_WHAT TO PRODUCE_: Retype the following data exactly, but leave its pictures out.
━━ TASK MATERIAL
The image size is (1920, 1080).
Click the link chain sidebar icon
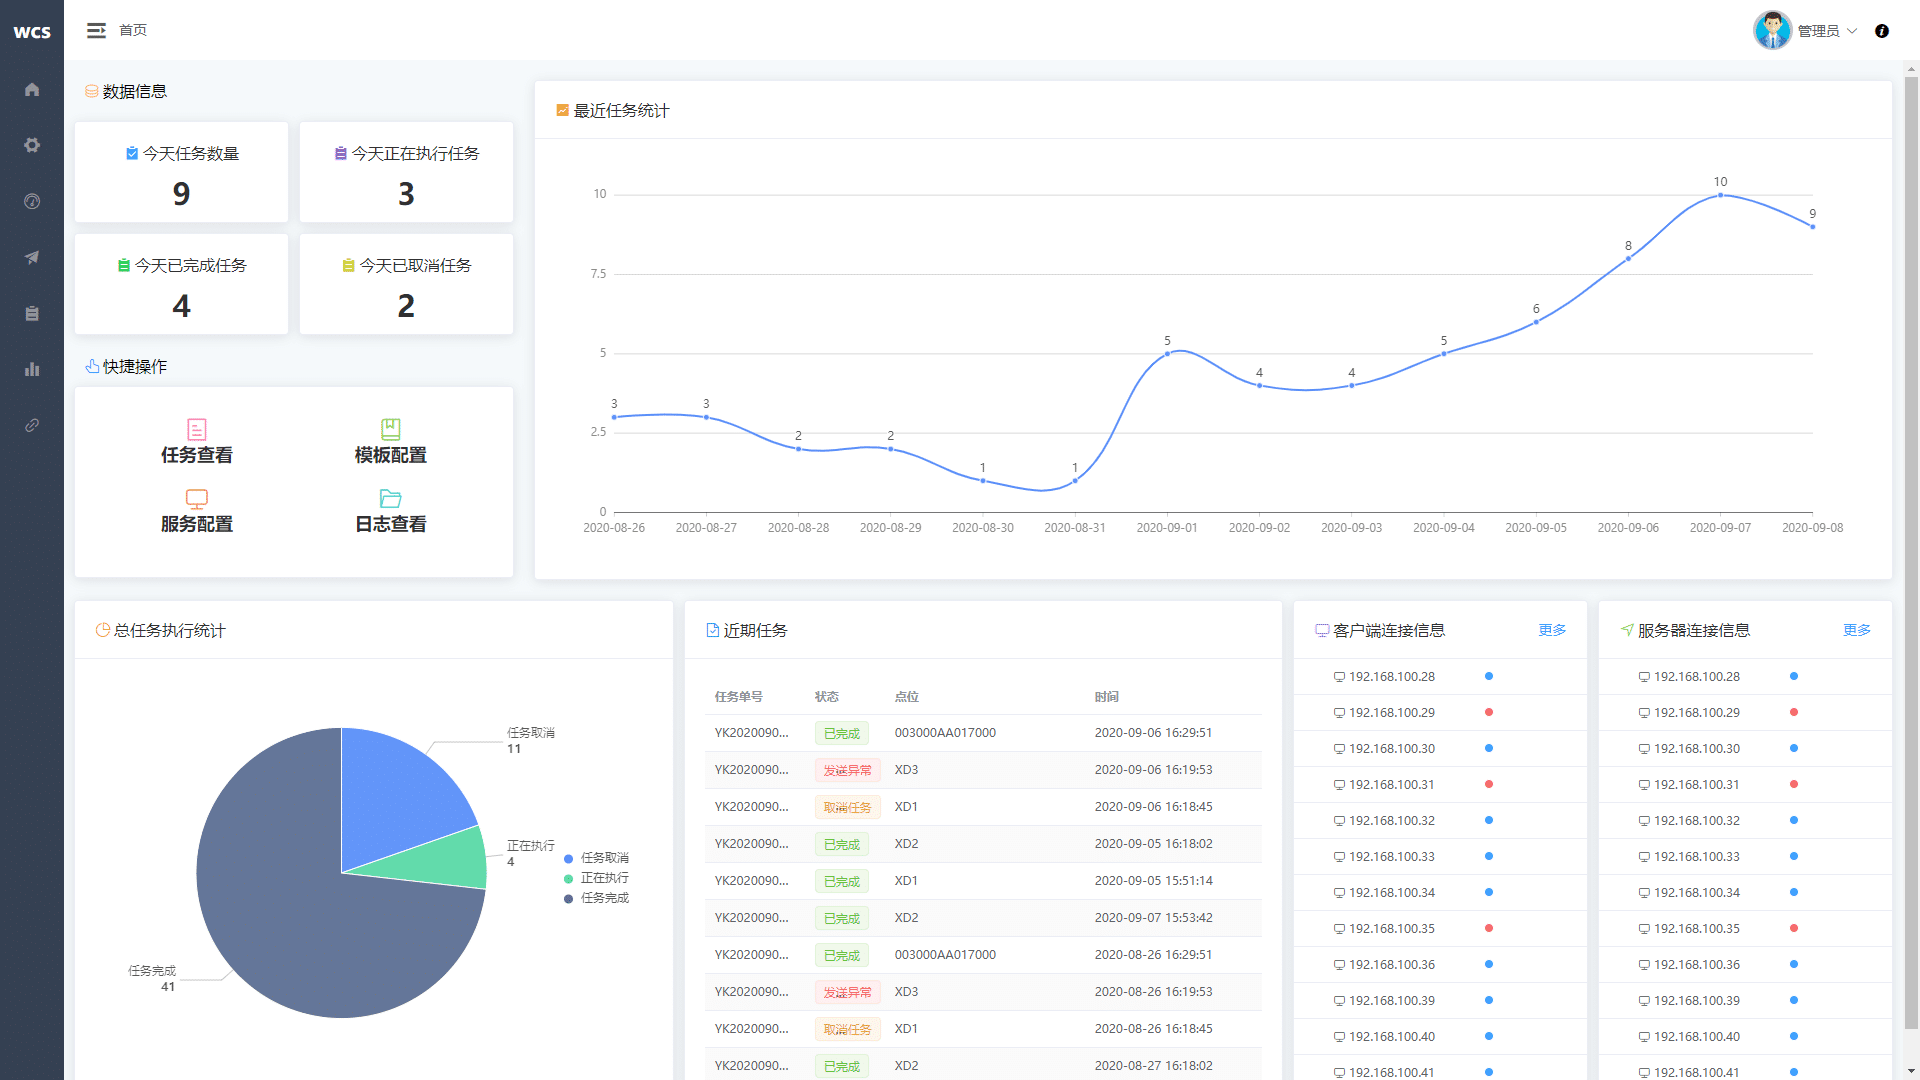32,426
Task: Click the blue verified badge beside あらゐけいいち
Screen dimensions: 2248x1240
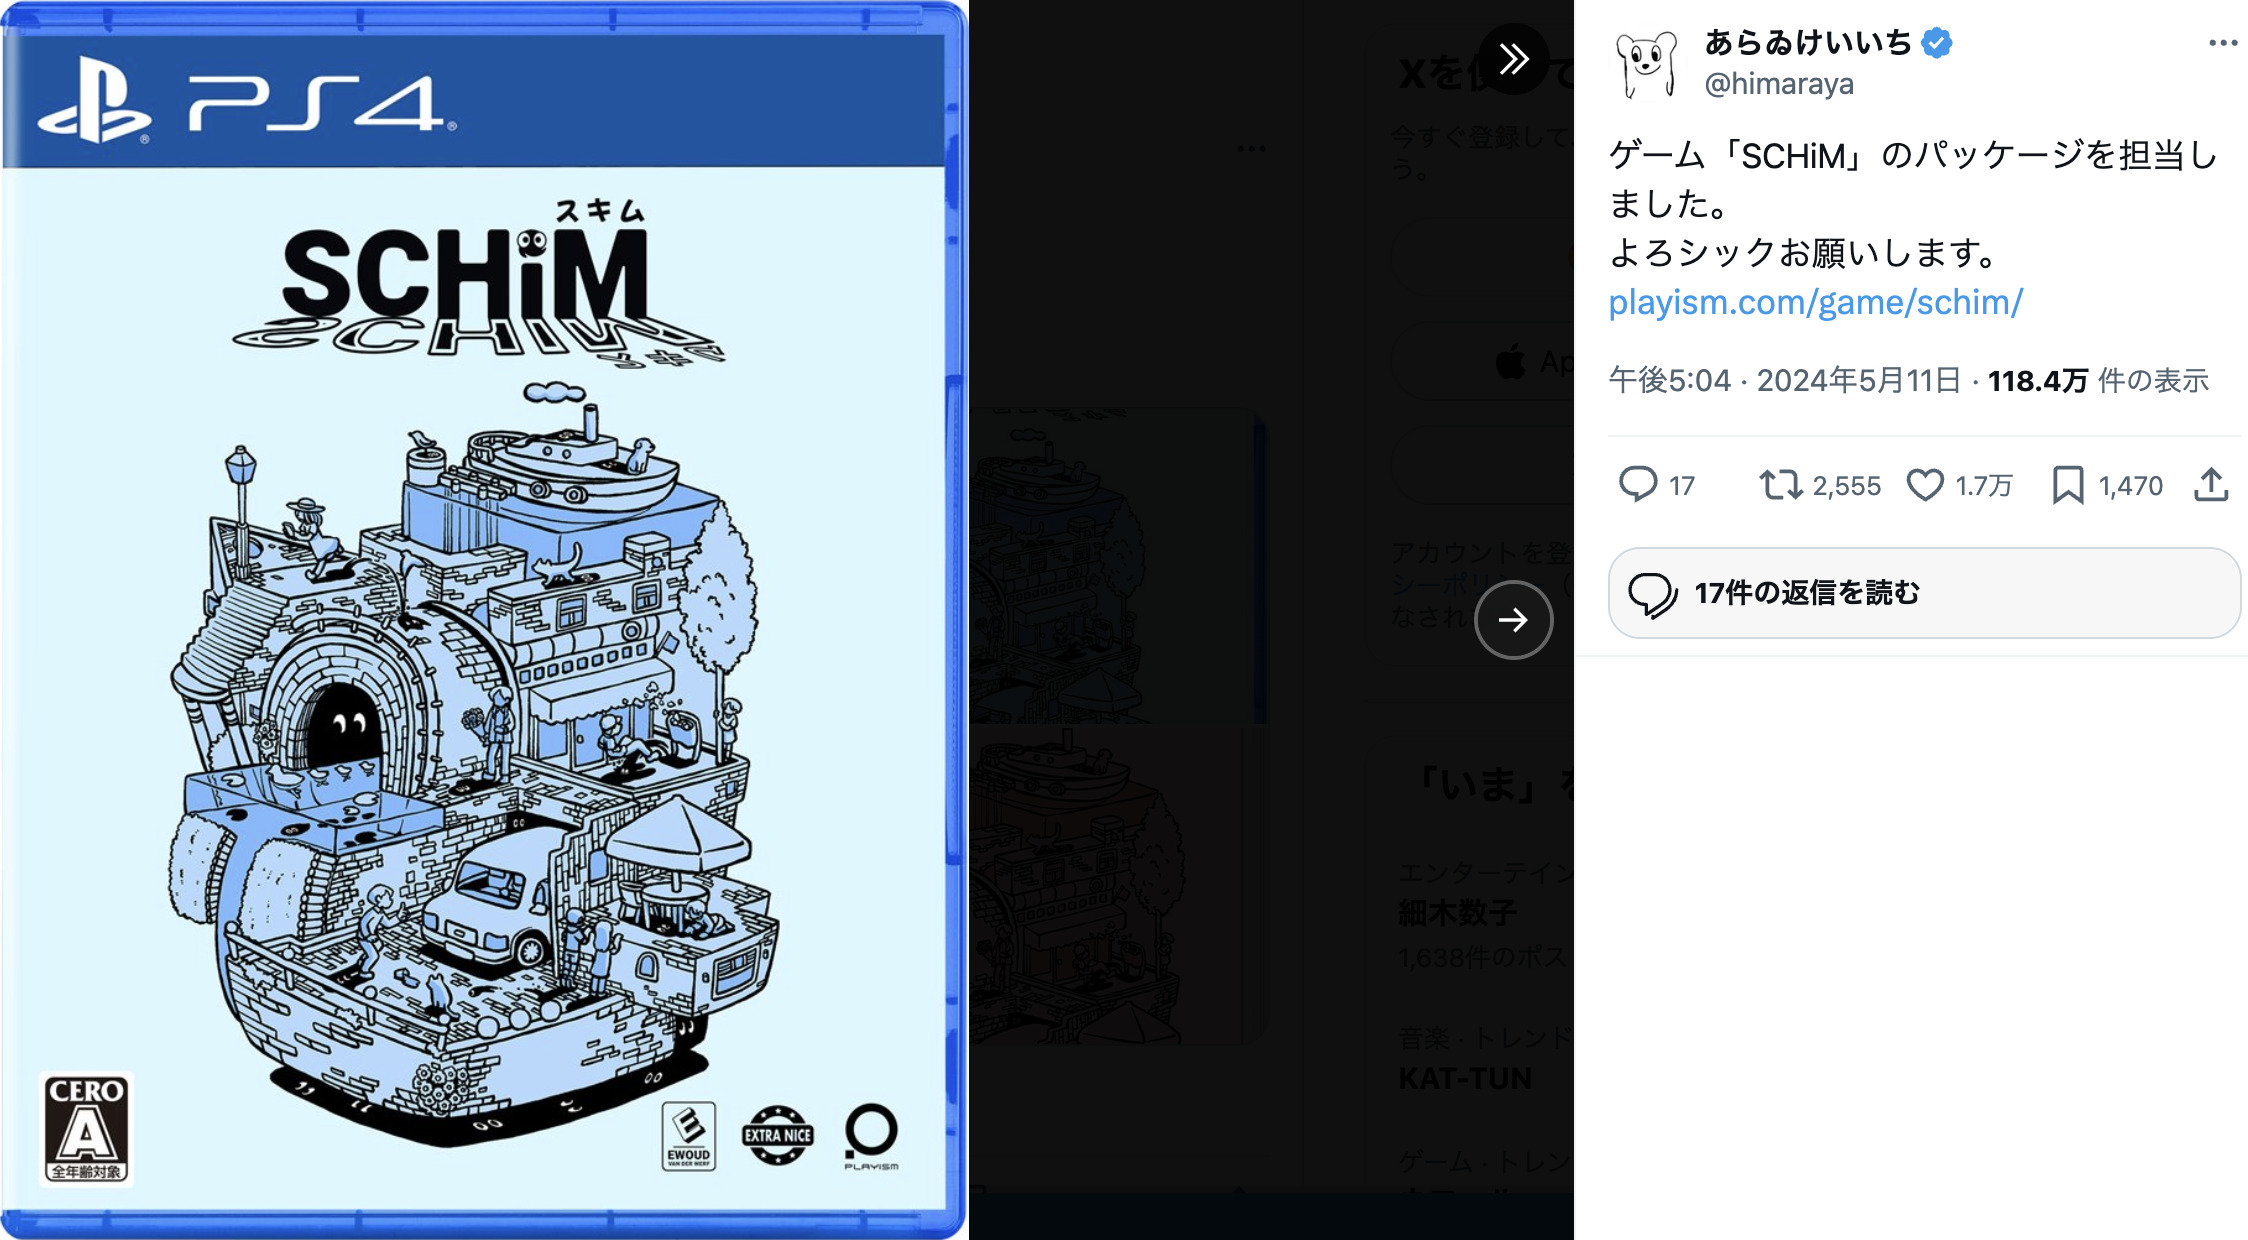Action: [1936, 42]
━━━━
_RESULT OF THIS EXERCISE_:
The image size is (1920, 1080).
Click the link chain sidebar icon
32,426
Task: Click the blue verified badge beside あらゐけいいち
Screen dimensions: 2248x1240
Action: [1936, 42]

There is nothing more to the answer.